ACTIVITY: Going line by line through the entries below, count those that contain "البرنامج". Give the number by itself.

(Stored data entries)
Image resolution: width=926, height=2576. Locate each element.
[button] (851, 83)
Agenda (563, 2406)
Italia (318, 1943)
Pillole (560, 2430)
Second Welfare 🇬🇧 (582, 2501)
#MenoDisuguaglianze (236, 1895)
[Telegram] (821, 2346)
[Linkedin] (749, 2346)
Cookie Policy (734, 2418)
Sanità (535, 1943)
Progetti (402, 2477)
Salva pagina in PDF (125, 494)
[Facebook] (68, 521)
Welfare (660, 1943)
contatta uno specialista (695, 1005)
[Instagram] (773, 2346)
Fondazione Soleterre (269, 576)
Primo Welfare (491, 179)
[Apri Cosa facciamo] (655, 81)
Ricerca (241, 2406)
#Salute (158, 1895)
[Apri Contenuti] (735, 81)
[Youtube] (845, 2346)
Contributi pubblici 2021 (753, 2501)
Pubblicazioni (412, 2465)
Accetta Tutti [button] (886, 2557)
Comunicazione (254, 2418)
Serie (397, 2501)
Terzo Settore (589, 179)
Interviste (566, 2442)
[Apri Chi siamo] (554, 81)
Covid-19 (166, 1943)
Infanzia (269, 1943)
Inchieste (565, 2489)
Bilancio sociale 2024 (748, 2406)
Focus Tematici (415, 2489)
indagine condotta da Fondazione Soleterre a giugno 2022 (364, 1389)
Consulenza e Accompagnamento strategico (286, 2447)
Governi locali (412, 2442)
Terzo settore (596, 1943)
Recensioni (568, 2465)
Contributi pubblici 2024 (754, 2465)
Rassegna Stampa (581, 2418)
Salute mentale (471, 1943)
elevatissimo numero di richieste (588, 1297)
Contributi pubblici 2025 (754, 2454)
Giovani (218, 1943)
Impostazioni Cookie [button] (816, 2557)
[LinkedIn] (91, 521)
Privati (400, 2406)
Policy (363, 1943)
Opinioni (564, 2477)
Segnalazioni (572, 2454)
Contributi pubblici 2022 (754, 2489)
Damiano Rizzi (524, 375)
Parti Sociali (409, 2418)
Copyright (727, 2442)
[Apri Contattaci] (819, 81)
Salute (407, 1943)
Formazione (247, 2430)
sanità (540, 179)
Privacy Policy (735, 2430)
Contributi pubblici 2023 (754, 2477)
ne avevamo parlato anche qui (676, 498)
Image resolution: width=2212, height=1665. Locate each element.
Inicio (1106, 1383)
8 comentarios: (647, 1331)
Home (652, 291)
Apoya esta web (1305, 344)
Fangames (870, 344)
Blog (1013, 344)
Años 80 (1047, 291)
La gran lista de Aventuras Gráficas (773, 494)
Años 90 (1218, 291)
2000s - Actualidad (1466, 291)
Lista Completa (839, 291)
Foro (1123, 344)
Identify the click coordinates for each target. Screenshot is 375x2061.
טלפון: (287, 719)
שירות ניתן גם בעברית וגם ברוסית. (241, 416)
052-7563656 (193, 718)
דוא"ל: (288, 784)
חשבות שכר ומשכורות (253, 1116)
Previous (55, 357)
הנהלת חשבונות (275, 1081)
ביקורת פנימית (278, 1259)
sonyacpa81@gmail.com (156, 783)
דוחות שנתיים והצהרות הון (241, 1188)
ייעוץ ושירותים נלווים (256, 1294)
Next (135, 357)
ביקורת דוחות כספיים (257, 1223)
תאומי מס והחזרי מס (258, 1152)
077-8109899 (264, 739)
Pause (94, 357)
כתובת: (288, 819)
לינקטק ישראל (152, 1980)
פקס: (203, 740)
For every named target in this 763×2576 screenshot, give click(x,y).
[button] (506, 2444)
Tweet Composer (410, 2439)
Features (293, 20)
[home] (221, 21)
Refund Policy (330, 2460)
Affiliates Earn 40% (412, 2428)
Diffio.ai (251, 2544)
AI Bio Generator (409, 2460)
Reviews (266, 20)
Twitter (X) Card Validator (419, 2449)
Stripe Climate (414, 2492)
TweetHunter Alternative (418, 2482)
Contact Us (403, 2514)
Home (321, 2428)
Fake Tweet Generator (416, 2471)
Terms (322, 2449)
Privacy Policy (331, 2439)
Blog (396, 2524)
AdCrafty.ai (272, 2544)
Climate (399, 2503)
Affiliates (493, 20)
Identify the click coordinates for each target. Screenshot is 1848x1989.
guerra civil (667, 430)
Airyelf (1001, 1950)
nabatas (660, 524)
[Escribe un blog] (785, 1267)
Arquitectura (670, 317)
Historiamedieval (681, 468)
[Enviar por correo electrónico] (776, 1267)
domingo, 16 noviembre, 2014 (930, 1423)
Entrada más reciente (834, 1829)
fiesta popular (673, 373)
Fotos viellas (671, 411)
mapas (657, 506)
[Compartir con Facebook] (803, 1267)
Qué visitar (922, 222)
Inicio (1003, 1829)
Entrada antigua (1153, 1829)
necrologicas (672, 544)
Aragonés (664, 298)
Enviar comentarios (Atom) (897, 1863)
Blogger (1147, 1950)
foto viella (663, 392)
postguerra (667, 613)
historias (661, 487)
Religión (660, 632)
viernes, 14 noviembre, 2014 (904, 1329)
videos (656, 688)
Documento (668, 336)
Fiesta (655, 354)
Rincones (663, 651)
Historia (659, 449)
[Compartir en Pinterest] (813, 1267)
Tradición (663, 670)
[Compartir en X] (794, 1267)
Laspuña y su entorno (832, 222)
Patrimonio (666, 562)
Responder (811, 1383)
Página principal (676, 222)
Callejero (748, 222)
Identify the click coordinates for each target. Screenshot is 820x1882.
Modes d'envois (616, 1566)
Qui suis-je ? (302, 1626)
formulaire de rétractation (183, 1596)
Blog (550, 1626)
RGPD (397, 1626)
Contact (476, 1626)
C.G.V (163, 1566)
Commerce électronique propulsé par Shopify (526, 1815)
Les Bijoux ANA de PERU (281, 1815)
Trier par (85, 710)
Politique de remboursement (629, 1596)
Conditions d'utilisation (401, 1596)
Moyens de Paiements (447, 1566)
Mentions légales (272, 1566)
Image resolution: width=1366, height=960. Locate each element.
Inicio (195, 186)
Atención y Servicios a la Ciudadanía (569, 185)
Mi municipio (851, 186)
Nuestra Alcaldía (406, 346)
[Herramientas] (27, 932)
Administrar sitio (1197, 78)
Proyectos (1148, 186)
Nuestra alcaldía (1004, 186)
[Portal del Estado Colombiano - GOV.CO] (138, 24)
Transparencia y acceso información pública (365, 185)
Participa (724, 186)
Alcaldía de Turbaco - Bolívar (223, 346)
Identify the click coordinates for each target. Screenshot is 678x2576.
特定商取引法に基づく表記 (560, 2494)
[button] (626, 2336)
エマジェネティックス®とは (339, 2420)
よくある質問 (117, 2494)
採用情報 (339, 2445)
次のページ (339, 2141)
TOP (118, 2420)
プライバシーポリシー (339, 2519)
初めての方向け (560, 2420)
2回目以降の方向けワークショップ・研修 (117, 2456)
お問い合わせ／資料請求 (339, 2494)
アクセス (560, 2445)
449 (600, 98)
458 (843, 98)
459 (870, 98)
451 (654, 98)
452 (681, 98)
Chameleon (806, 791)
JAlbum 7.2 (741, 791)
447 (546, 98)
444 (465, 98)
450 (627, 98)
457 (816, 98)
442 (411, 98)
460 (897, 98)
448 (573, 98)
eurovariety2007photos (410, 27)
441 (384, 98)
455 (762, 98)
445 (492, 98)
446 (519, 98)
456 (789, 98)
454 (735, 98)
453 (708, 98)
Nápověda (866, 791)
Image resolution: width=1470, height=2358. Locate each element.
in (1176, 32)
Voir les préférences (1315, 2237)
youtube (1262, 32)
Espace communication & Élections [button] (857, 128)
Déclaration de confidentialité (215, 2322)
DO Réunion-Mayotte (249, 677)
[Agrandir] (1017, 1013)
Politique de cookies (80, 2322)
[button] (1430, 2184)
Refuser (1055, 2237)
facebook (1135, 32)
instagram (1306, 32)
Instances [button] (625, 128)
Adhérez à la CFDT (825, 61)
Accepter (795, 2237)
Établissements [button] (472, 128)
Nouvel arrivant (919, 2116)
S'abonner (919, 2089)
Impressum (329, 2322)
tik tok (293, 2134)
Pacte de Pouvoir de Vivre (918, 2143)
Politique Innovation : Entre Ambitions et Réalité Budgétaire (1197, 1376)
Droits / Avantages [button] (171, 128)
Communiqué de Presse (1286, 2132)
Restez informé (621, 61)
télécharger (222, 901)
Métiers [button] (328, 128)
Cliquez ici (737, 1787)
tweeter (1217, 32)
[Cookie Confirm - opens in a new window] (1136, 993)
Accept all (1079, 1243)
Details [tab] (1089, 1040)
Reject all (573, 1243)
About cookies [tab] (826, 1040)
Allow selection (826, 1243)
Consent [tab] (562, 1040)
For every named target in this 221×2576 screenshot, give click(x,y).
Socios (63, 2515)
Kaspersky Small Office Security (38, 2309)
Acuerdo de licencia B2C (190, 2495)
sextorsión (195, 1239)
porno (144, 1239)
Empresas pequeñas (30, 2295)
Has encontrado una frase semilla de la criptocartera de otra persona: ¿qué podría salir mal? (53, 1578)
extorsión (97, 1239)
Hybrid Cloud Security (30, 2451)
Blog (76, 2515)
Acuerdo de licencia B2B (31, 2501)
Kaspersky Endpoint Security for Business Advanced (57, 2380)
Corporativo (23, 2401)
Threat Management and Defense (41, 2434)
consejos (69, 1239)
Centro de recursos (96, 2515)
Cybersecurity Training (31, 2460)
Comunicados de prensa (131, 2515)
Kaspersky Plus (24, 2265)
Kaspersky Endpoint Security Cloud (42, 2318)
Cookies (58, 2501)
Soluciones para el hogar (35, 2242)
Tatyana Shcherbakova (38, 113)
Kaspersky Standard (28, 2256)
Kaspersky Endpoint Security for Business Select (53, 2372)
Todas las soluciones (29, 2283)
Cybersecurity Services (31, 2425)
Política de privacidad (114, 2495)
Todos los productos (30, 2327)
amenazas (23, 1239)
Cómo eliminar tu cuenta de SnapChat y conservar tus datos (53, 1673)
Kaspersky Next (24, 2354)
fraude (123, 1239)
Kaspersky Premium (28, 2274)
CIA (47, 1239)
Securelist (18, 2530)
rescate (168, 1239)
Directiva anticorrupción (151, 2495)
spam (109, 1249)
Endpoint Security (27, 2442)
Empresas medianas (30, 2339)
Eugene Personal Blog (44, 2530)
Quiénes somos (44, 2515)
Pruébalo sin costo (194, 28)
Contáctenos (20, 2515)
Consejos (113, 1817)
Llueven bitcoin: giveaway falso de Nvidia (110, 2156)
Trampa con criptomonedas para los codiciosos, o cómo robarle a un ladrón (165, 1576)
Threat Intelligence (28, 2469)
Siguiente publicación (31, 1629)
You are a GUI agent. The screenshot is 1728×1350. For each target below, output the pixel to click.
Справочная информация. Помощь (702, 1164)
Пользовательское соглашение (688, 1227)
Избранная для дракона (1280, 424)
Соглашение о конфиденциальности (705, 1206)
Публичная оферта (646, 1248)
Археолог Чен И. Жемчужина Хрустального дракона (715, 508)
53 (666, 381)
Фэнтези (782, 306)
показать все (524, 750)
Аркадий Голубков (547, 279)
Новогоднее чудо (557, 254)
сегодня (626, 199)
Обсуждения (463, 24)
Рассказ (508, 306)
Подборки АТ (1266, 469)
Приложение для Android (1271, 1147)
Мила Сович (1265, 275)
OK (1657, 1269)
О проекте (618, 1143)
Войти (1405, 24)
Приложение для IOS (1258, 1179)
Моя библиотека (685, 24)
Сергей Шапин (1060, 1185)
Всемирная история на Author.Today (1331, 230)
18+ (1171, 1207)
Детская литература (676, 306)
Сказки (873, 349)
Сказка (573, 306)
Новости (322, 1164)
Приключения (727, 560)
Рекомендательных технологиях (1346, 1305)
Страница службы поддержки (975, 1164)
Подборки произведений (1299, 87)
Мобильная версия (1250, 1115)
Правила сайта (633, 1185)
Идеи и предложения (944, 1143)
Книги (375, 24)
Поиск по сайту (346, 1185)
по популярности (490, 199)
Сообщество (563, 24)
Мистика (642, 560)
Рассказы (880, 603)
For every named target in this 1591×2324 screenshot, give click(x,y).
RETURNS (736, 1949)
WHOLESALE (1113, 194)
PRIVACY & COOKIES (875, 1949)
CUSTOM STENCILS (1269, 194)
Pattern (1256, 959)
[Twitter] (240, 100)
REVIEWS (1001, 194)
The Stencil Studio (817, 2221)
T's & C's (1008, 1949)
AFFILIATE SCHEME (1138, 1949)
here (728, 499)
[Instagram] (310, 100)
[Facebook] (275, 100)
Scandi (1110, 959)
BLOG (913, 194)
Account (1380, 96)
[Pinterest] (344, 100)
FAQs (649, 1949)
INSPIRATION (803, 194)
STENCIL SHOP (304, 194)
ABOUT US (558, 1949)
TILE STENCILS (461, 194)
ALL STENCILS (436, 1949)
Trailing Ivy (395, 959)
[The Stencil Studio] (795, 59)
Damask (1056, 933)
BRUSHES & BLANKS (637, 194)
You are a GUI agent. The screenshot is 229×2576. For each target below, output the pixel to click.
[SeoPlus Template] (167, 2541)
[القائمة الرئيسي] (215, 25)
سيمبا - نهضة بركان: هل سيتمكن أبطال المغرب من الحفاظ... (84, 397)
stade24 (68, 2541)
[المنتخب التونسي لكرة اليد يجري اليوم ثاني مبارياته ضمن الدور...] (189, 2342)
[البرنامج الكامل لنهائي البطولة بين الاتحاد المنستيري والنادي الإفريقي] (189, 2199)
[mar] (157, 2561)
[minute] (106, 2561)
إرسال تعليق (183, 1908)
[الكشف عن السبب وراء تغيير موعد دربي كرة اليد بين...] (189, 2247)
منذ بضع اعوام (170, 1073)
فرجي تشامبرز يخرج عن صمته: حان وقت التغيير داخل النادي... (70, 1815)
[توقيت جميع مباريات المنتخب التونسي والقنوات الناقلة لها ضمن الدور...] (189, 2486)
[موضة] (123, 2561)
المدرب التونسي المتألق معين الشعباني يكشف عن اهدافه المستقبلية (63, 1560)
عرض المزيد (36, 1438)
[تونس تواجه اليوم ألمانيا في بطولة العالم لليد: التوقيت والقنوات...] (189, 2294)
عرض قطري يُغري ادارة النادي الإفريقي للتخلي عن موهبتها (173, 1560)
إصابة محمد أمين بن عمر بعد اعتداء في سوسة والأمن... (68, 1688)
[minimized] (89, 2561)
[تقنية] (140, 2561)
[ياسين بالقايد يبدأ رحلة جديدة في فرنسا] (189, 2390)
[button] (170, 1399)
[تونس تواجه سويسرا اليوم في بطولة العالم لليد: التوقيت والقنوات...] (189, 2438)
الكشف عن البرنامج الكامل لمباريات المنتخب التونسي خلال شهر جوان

SOLUTION FOR THIS EXERCISE: 2